[Dataset entries]
——————

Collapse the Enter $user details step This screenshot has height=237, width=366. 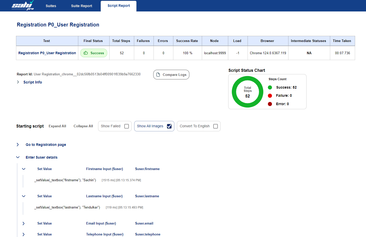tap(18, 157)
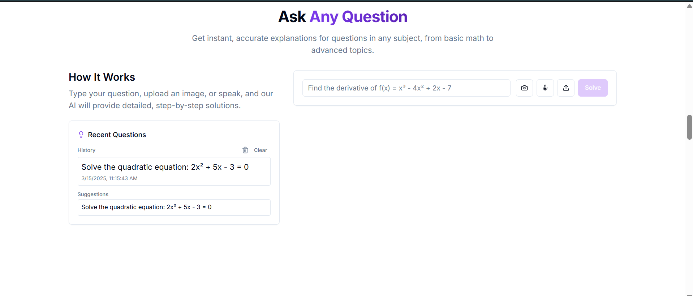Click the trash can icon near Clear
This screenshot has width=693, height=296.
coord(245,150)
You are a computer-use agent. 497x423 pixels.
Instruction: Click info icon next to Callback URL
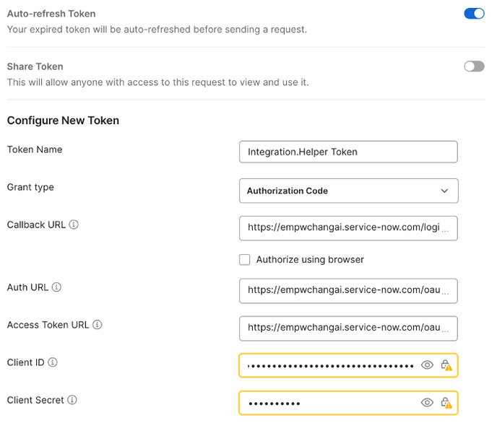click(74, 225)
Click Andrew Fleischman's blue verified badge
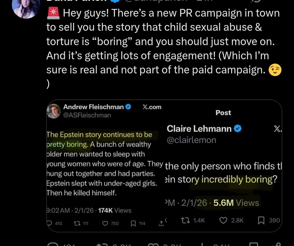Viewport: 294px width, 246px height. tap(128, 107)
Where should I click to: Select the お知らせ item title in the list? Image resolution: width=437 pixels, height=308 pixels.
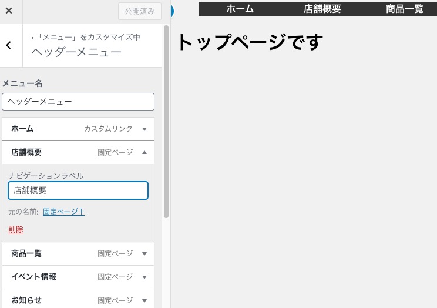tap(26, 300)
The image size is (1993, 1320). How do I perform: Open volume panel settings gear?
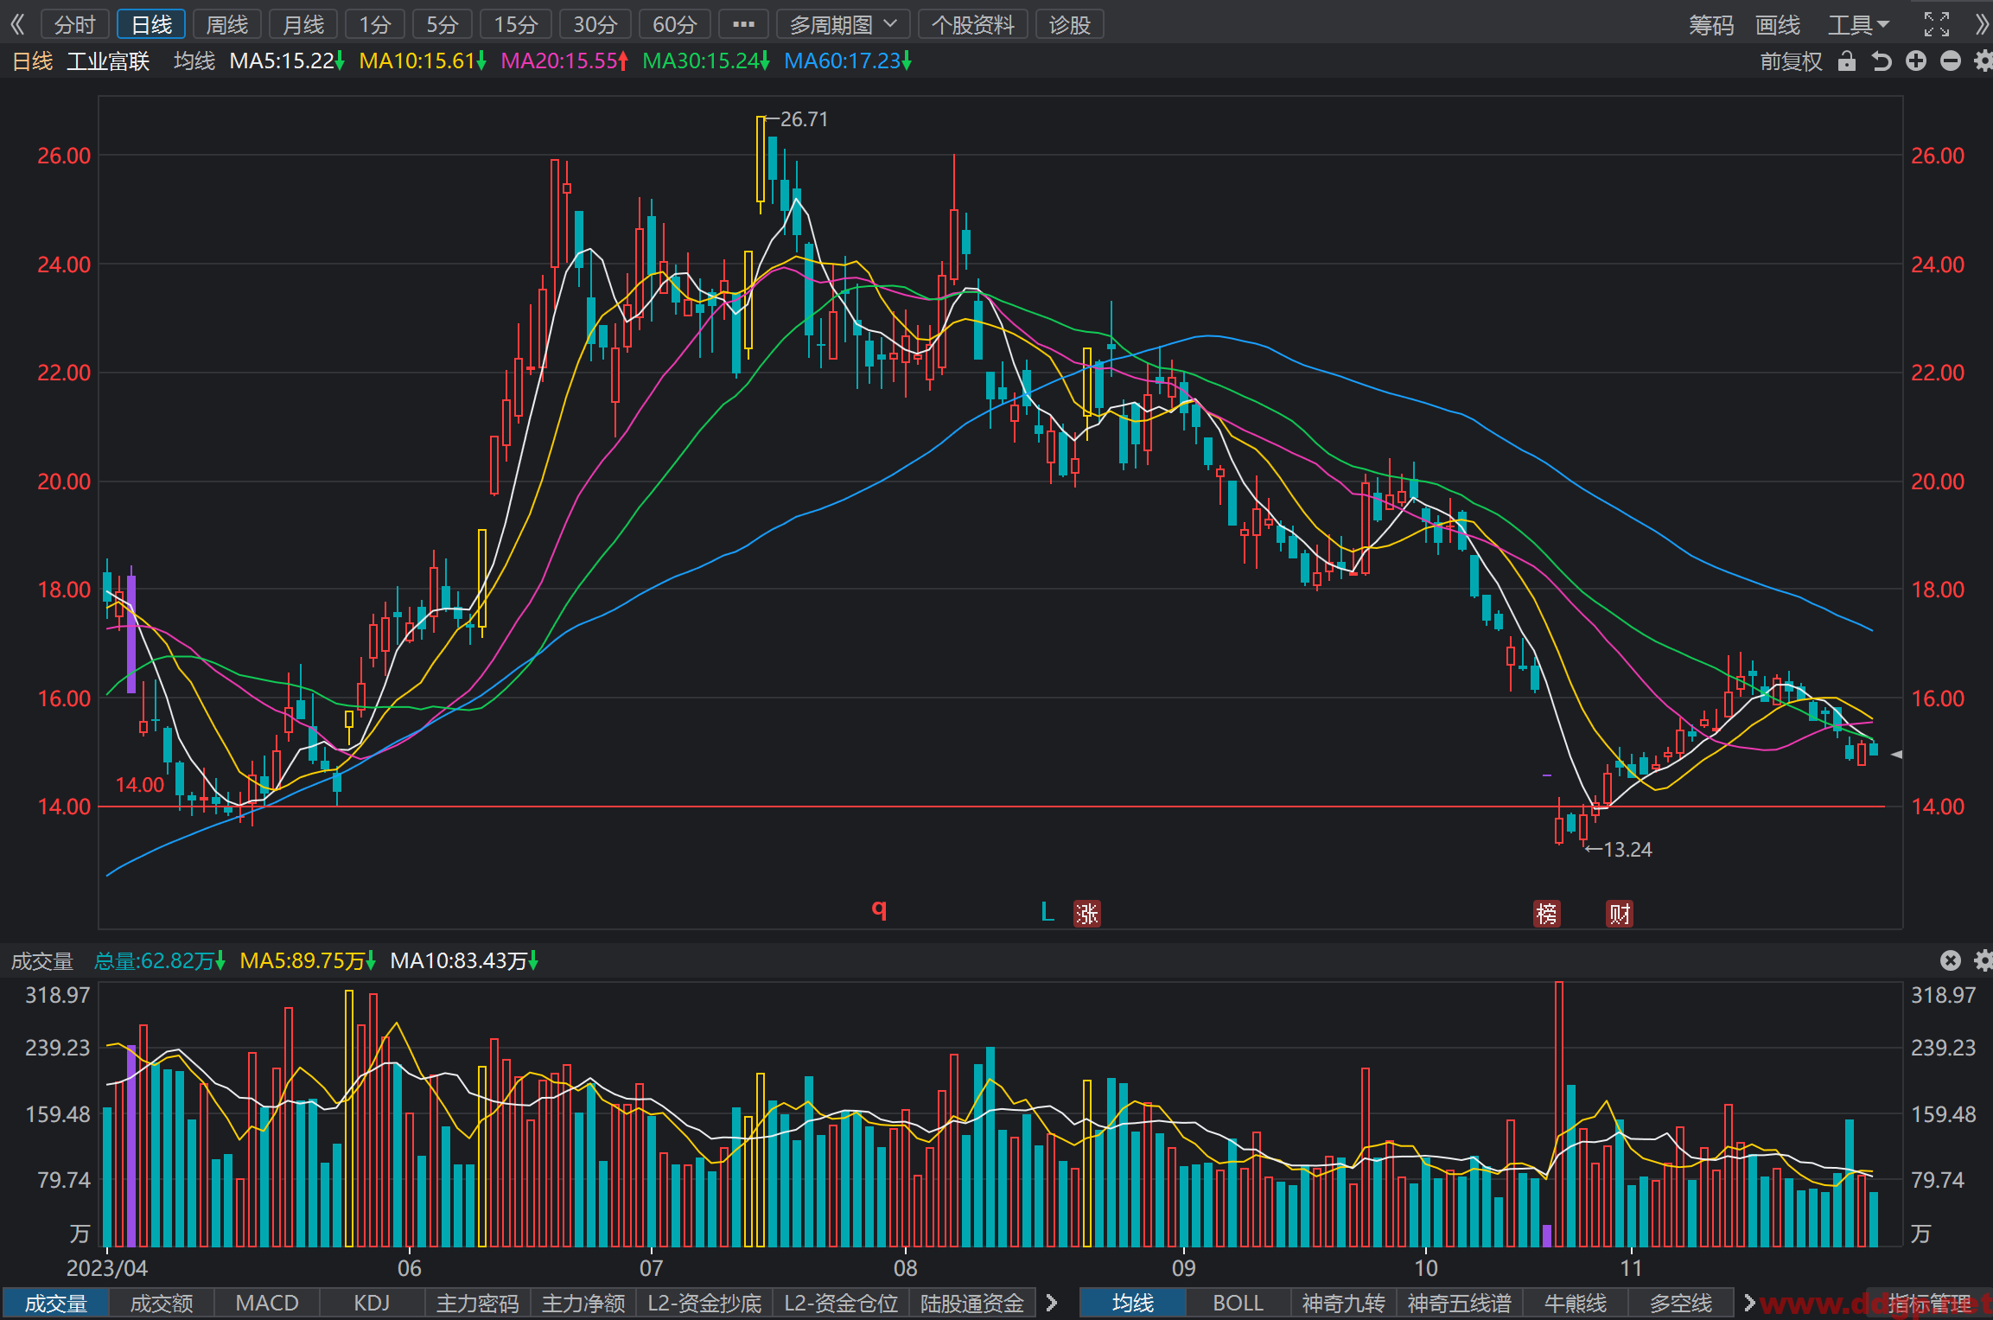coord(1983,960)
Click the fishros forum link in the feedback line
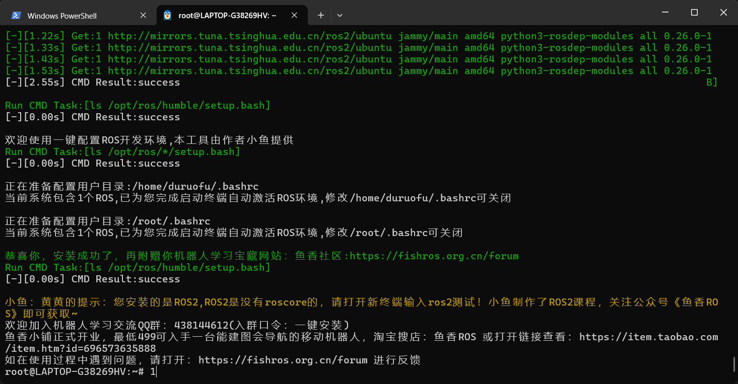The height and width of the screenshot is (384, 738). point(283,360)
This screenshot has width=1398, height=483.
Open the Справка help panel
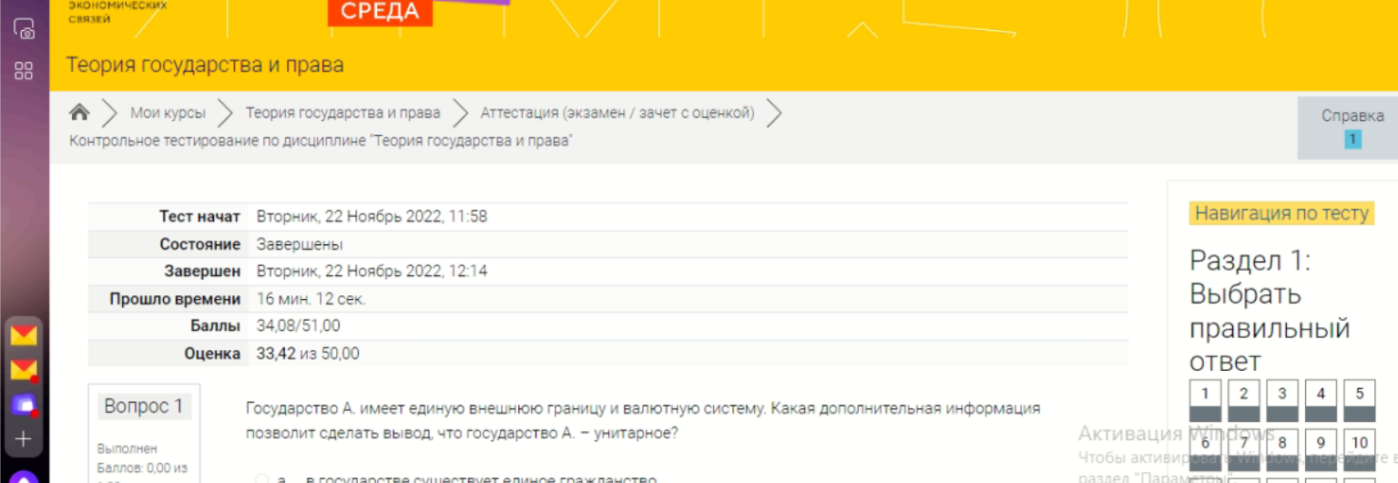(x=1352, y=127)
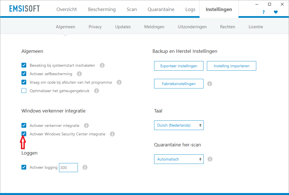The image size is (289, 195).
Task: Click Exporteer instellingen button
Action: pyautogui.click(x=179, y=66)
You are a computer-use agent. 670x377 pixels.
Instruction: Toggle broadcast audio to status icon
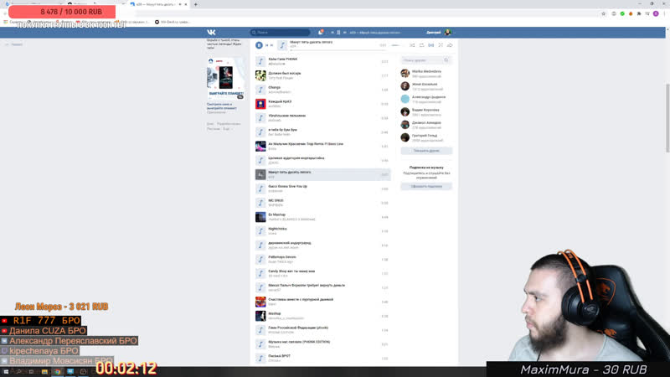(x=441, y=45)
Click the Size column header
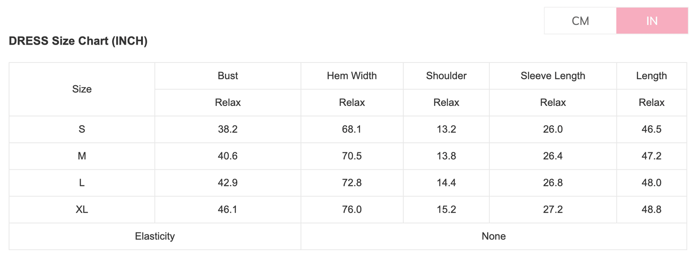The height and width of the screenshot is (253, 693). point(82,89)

——————

_YOUR TASK_
Output exactly the lines from the one that has "Click the fishros" through the end of the data. Do not include pictures.

_RESPONSE_
Click the fishros forum link in the feedback line
The height and width of the screenshot is (384, 738). point(283,360)
This screenshot has width=1398, height=483.
Open the Справка help panel
(x=1352, y=127)
The image size is (289, 195).
Task: Click Exporteer instellingen button
Action: pyautogui.click(x=179, y=66)
You are a computer-use agent. 670x377 pixels.
Instruction: Toggle broadcast audio to status icon
(x=441, y=45)
Click the Size column header
The height and width of the screenshot is (253, 693). point(82,89)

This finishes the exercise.